Required action » Go to the line that contains "This screenshot has width=767, height=432." in the records below and repeat it, and each line after it, exactly through the end, omitting pictures.
━━━━━ Excerpted records
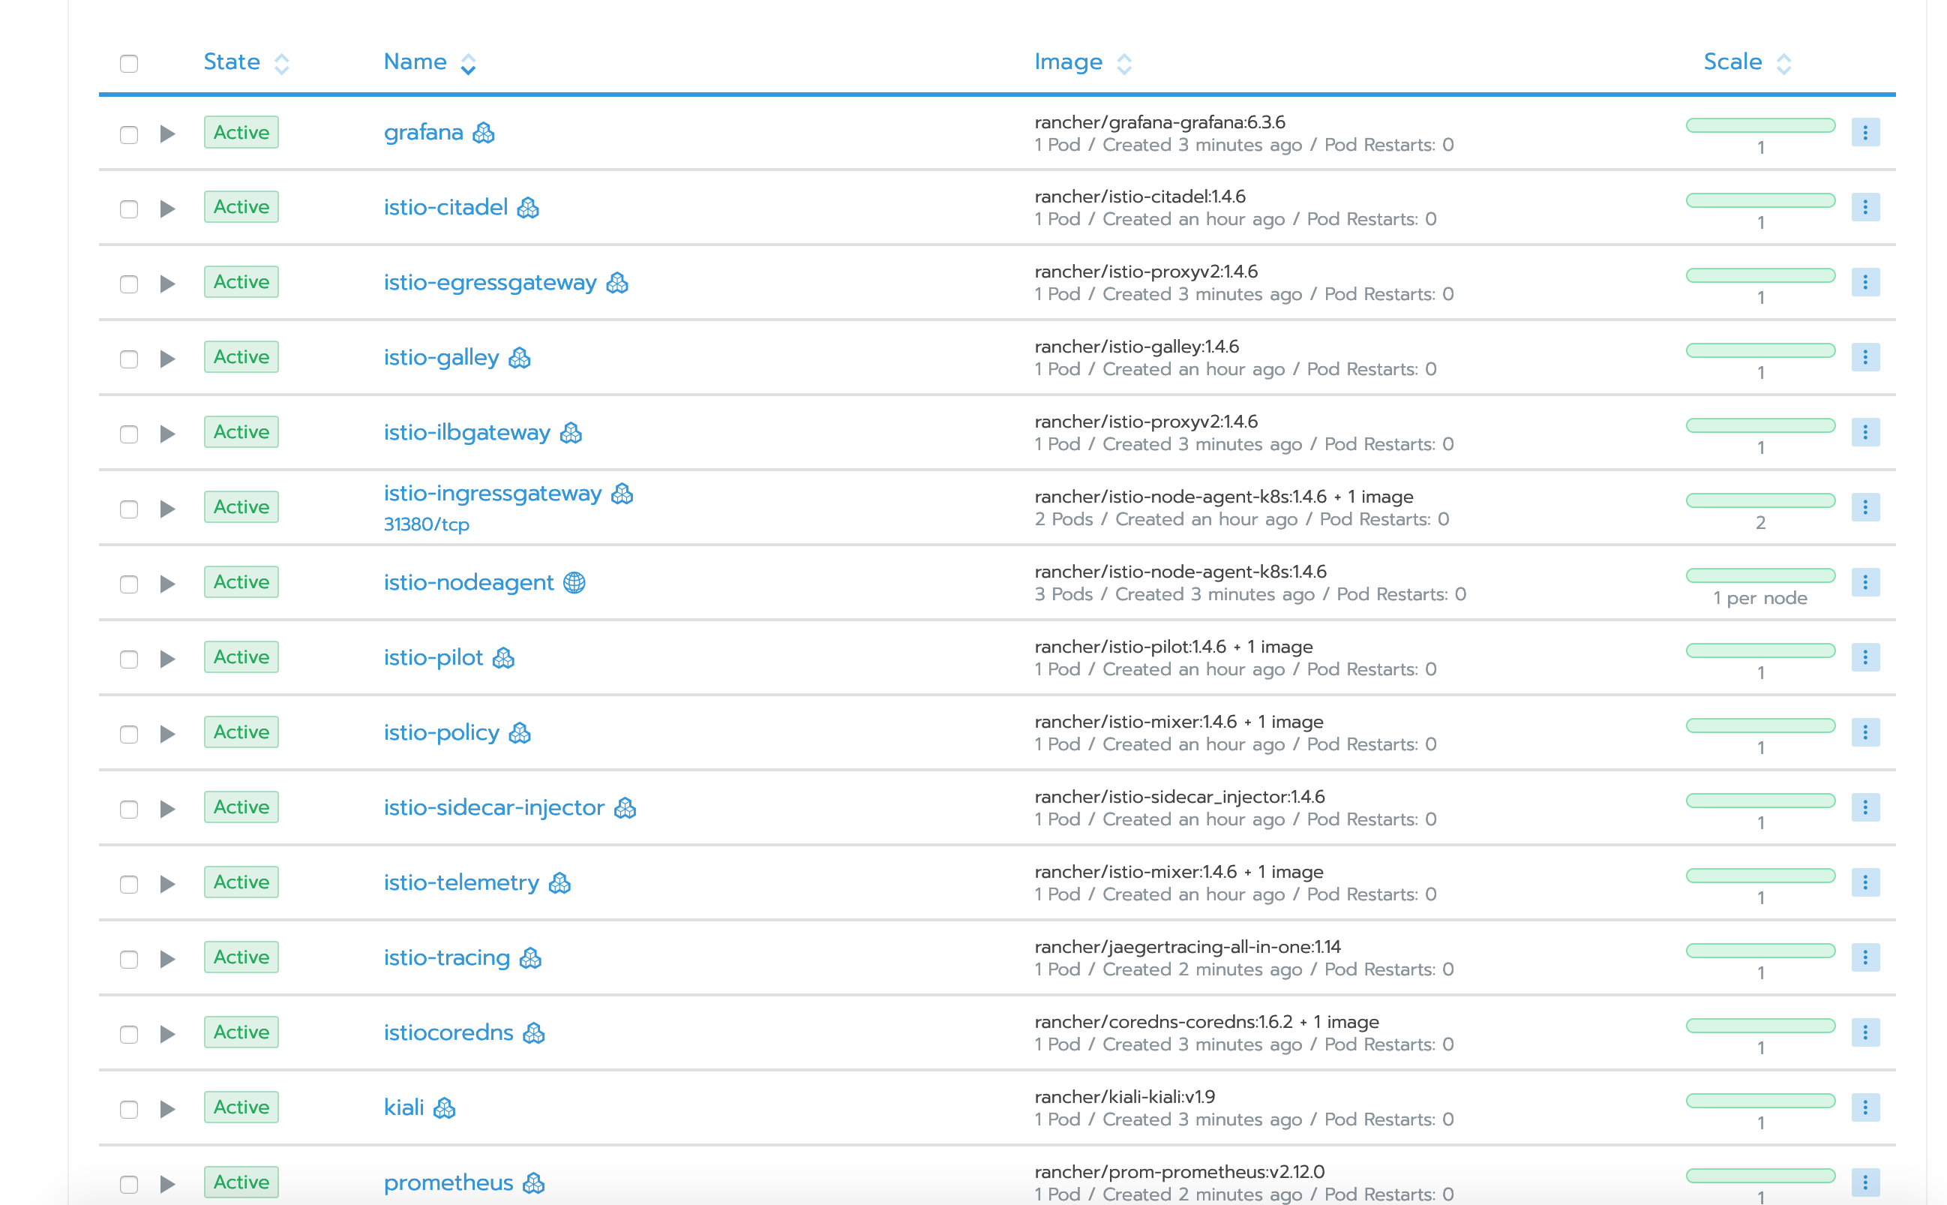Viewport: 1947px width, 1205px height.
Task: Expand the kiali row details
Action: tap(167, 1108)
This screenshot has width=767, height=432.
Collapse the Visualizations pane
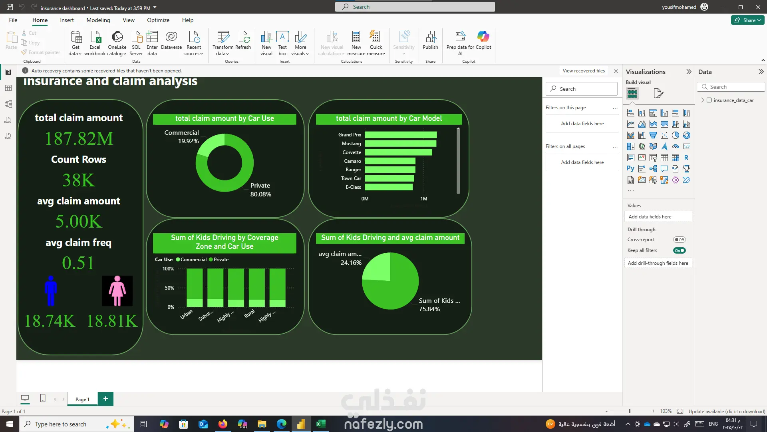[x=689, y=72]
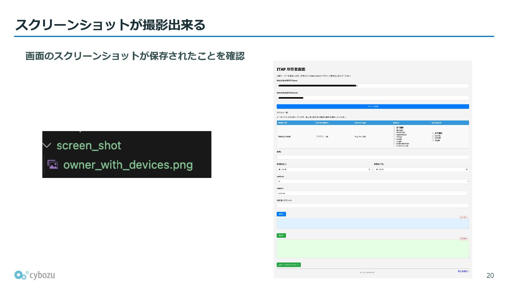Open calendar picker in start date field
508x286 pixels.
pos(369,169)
━━━━━━━━━━
Task output »
This screenshot has width=767, height=432.
Collapse the Visualizations pane
[x=689, y=72]
Open calendar picker in start date field
508x286 pixels.
pos(369,169)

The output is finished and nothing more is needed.